▸ **GOAL OF THE EXERCISE**
Retype the records below word for word and omit any image.

▸ **TASK MATERIAL**
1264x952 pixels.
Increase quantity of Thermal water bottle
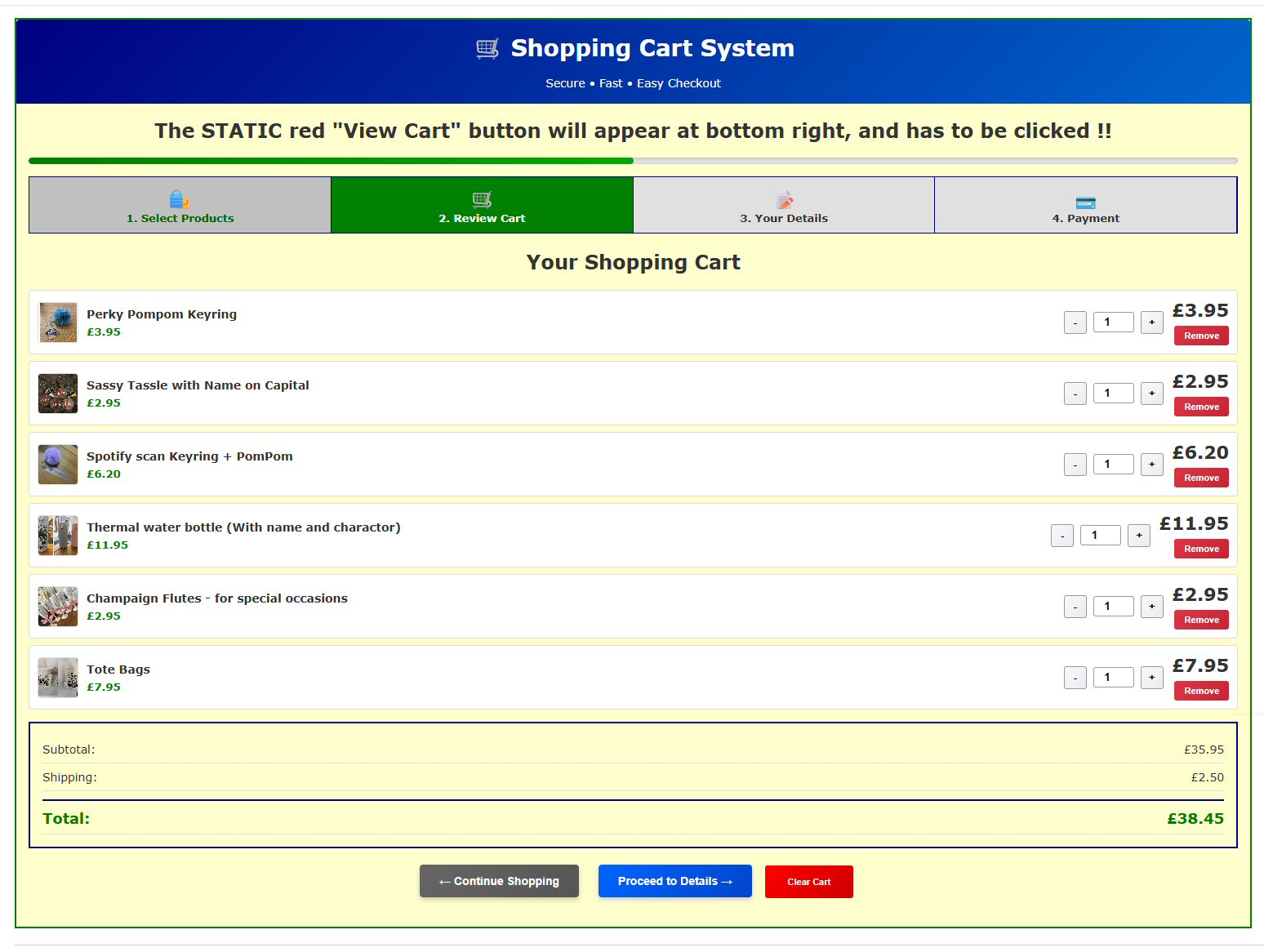click(1138, 536)
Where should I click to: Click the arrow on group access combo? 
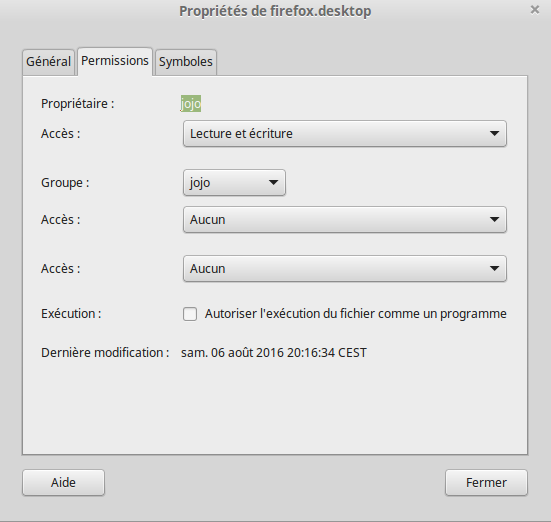click(494, 220)
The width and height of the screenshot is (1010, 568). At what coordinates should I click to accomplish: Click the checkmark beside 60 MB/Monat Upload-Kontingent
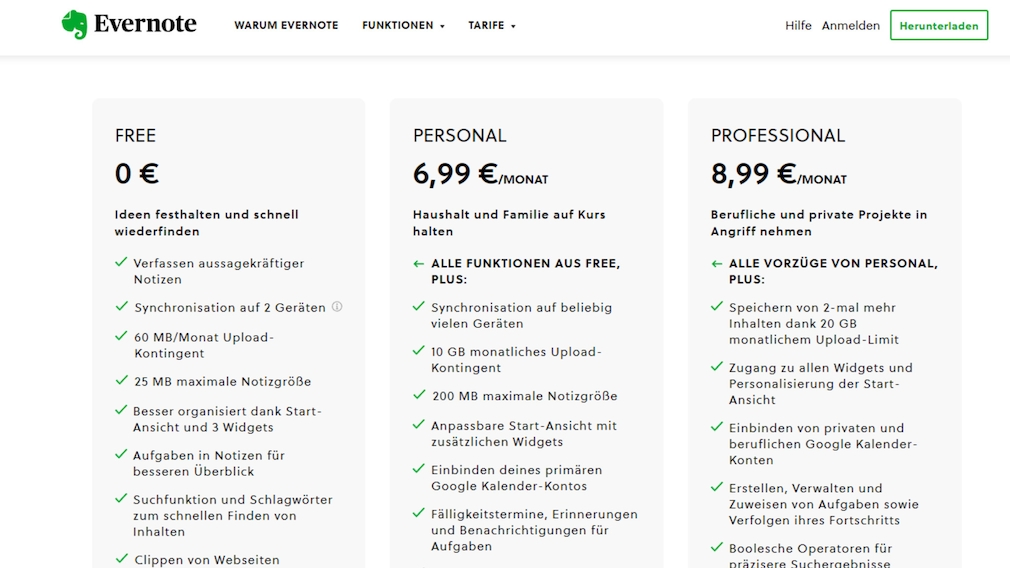click(x=121, y=336)
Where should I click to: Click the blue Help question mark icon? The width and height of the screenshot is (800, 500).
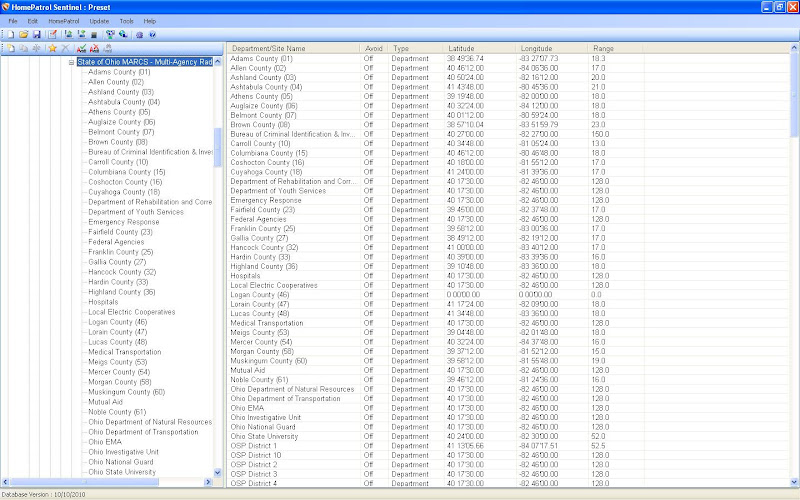coord(152,34)
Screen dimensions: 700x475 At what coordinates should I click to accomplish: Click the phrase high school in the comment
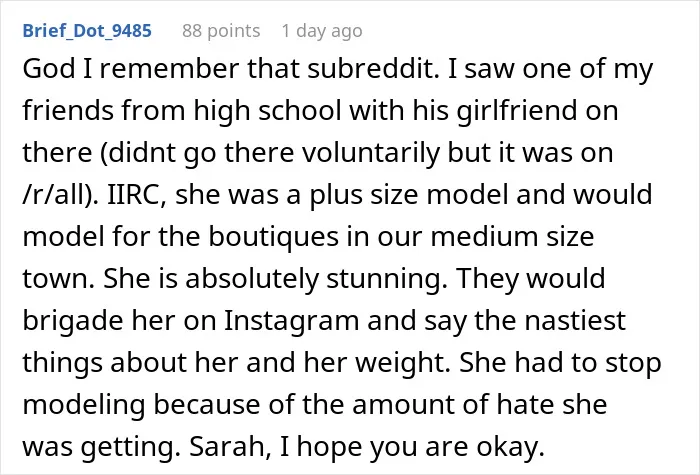pos(267,111)
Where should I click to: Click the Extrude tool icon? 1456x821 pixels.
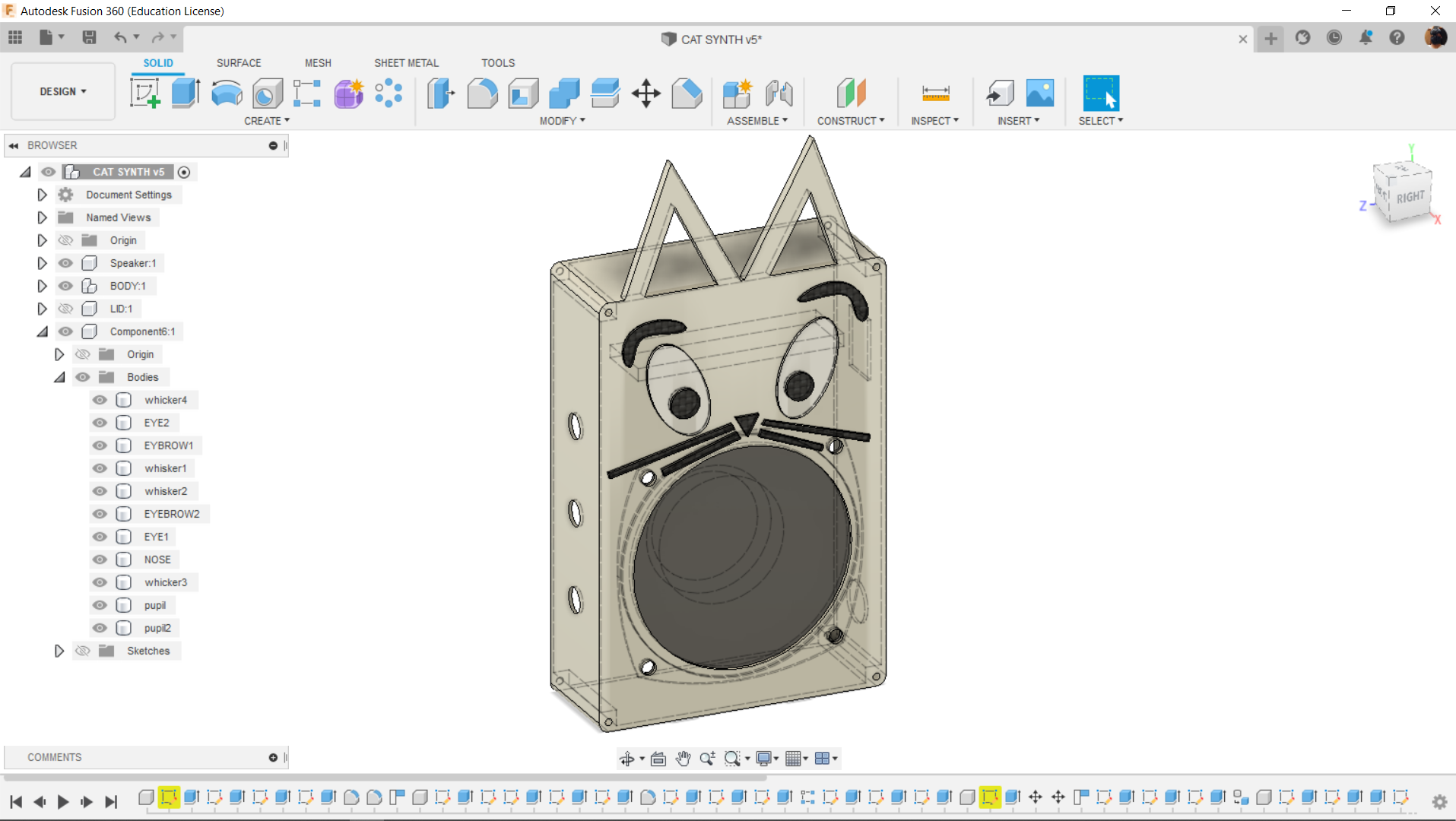click(186, 94)
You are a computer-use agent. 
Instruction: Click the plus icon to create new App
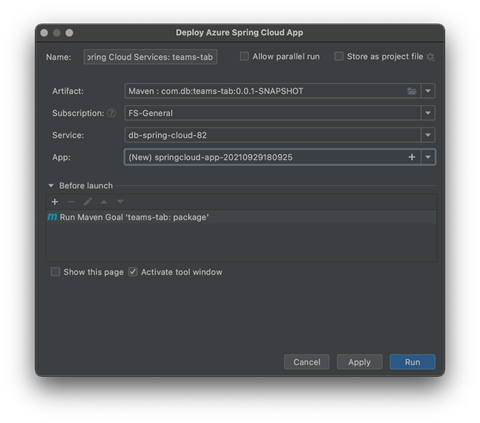click(x=412, y=157)
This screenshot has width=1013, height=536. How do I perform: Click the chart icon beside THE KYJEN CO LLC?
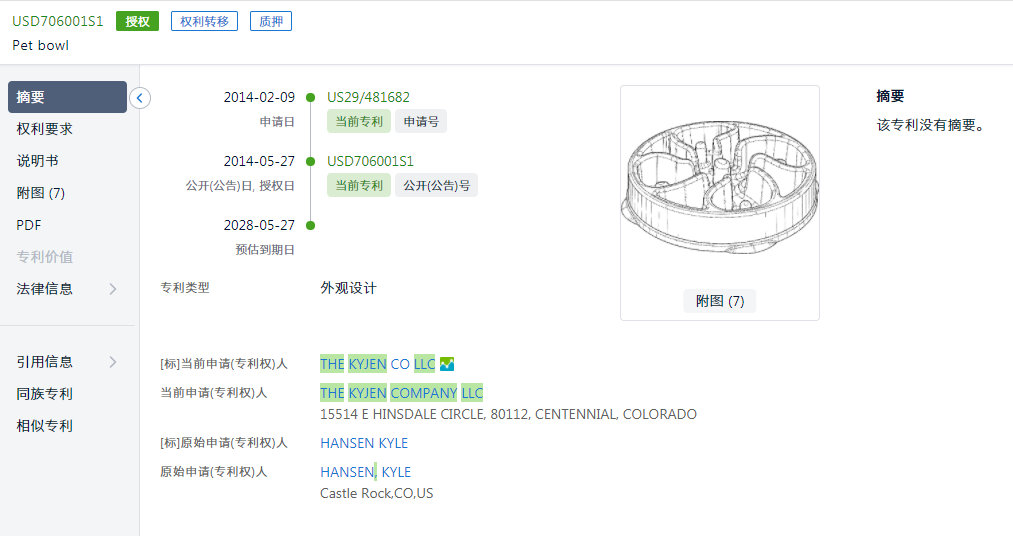click(447, 364)
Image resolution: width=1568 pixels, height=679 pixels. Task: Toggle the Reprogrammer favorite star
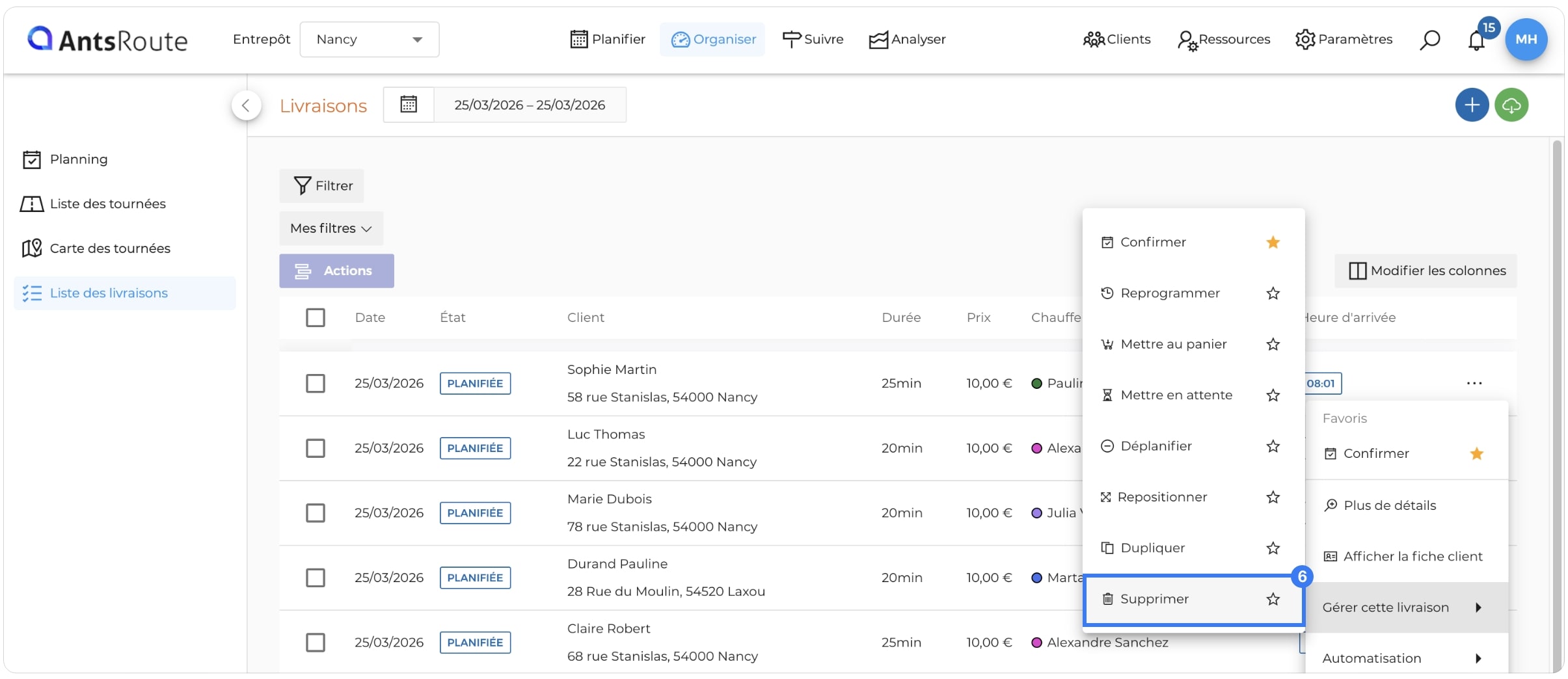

▸ **SOLUTION TO THE PROBLEM**
1264x952 pixels.
Increase quantity of Thermal water bottle
click(1138, 536)
Where should I click to: Click the arrow on group access combo? 
click(494, 220)
The width and height of the screenshot is (1010, 568). At what coordinates should I click to accomplish: Click the checkmark beside 60 MB/Monat Upload-Kontingent
click(x=121, y=336)
Where should I click to: Click the blue Help question mark icon? The width and height of the screenshot is (800, 500).
coord(152,34)
Screen dimensions: 700x475 At what coordinates should I click to accomplish: Click the phrase high school in the comment
pos(267,111)
Where should I click to: Click the Extrude tool icon? 1456x821 pixels.
click(186, 94)
You are a computer-use agent. 
Instruction: Click the plus icon to create new App
click(x=412, y=157)
This screenshot has width=1013, height=536. How do I perform: Click the chart icon beside THE KYJEN CO LLC?
click(447, 364)
Image resolution: width=1568 pixels, height=679 pixels. Task: Toggle the Reprogrammer favorite star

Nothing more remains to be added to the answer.